[Opening Raw data section]

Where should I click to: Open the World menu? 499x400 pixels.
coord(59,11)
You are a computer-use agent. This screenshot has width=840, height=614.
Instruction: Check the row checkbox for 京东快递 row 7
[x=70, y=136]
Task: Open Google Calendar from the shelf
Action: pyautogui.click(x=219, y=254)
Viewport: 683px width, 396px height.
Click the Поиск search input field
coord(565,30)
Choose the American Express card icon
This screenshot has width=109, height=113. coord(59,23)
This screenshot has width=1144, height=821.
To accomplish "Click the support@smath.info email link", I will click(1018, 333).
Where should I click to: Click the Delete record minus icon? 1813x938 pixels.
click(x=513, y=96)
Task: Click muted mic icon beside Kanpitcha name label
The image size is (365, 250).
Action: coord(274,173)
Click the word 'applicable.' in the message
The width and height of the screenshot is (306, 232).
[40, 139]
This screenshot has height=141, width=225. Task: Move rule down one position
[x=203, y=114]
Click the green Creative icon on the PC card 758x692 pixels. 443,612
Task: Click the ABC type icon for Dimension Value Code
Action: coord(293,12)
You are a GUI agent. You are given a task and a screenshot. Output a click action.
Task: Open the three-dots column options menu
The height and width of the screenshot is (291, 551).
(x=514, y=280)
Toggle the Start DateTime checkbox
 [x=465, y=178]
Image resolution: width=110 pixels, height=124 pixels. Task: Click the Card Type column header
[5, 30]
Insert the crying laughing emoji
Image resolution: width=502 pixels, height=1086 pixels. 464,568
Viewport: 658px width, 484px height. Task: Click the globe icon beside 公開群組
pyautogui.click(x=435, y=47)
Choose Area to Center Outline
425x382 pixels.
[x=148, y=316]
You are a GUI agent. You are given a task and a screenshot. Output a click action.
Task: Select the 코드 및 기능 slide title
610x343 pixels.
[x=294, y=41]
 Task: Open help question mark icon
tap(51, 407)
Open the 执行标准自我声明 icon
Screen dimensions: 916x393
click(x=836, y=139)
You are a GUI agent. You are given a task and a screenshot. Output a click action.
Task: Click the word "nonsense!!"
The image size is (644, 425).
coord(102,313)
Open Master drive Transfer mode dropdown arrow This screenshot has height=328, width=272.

[Closing Raw data section]

(What this task involves): Produce exactly the lines from the one containing "Open the 执行标准自我声明 icon" through the final line of the records above, both included, and no others.

(Task result):
Open the 执行标准自我声明 icon
Screen dimensions: 916x393
click(x=836, y=139)
You are a GUI agent. You are given a task and a screenshot. Output a click action.
Task: Click the word "nonsense!!"
The image size is (644, 425).
coord(102,313)
Open Master drive Transfer mode dropdown arrow This screenshot has height=328, width=272.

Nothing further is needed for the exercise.